Excerpted text
--- start ---

On Jan-26 2004, Mon, 22:14 -0500
jamal <hadi@xxxxxxxxxx> wrote:
> On Mon, 2004-01-26 at 10:24, Tomas Szepe wrote:
> [..]
> > Actually, this is very much like what we're using IMQ for:
> >
> > +-----------+ eth1 --- \
> > | shaper + eth2 ---
> > Internet --- eth0 + in bridge + . --- ... WAN (10 C's of customer IPs)
> > | setup + . ---
> > +-----------+ ethN --- /
> >
> > We're shaping single IPs and groups of IPs, applying tariff rates
> > on the sum of inbound and outbound flow (this last point, I'm told,
> > is the primary reason for our use of IMQ).]
>
> This does not IMQ. I am going to type an example at the end of the
> email.
Thanks for your reply, Jamal. Unfortunately, we don't really understand
your example. Please see below.
[snip]
> BTW, how are you going to do SNAT with bridging?
We aren't. :) We won't need bridging on those firewalls, it's only
necessary for the main shaper box. I apologize for not making that
clear in my previous post.
> The example below tries to show many things. Example sharing of
> policers across many flows within a device, and across devices.
> Also shows how to do it so that inbound and outbound are summed up.

--- end ---

Short problem
Reproduce the email excerpt on traffic shaping in full, changing nothing.

Given data

--- start ---

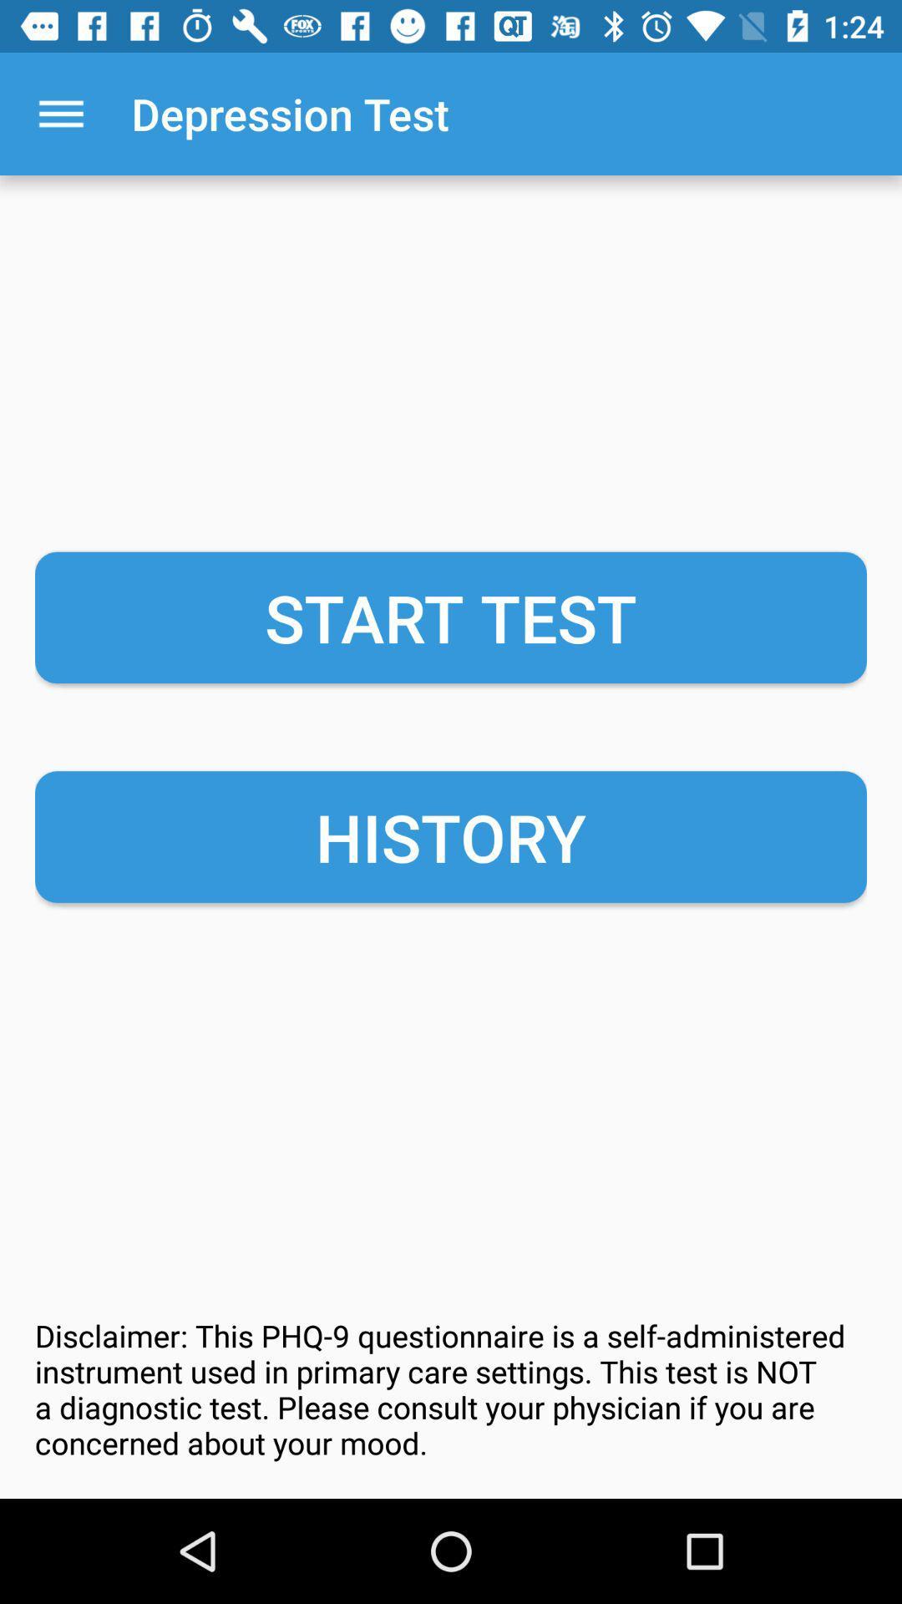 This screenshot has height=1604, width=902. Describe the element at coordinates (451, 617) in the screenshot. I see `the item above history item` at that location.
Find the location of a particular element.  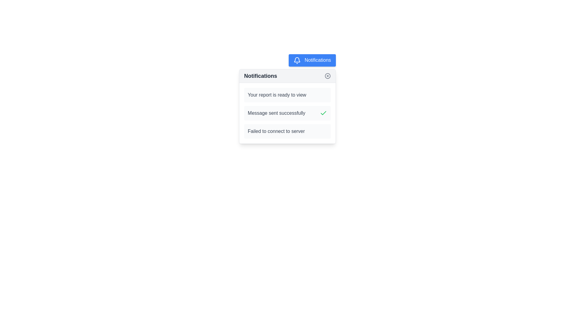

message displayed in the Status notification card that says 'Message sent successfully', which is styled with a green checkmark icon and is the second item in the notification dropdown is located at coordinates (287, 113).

--- end ---

Response below
On Jan-26 2004, Mon, 22:14 -0500
jamal <hadi@xxxxxxxxxx> wrote:
> On Mon, 2004-01-26 at 10:24, Tomas Szepe wrote:
> [..]
> > Actually, this is very much like what we're using IMQ for:
> >
> > +-----------+ eth1 --- \
> > | shaper + eth2 ---
> > Internet --- eth0 + in bridge + . --- ... WAN (10 C's of customer IPs)
> > | setup + . ---
> > +-----------+ ethN --- /
> >
> > We're shaping single IPs and groups of IPs, applying tariff rates
> > on the sum of inbound and outbound flow (this last point, I'm told,
> > is the primary reason for our use of IMQ).]
>
> This does not IMQ. I am going to type an example at the end of the
> email.
Thanks for your reply, Jamal. Unfortunately, we don't really understand
your example. Please see below.
[snip]
> BTW, how are you going to do SNAT with bridging?
We aren't. :) We won't need bridging on those firewalls, it's only
necessary for the main shaper box. I apologize for not making that
clear in my previous post.
> The example below tries to show many things. Example sharing of
> policers across many flows within a device, and across devices.
> Also shows how to do it so that inbound and outbound are summed up.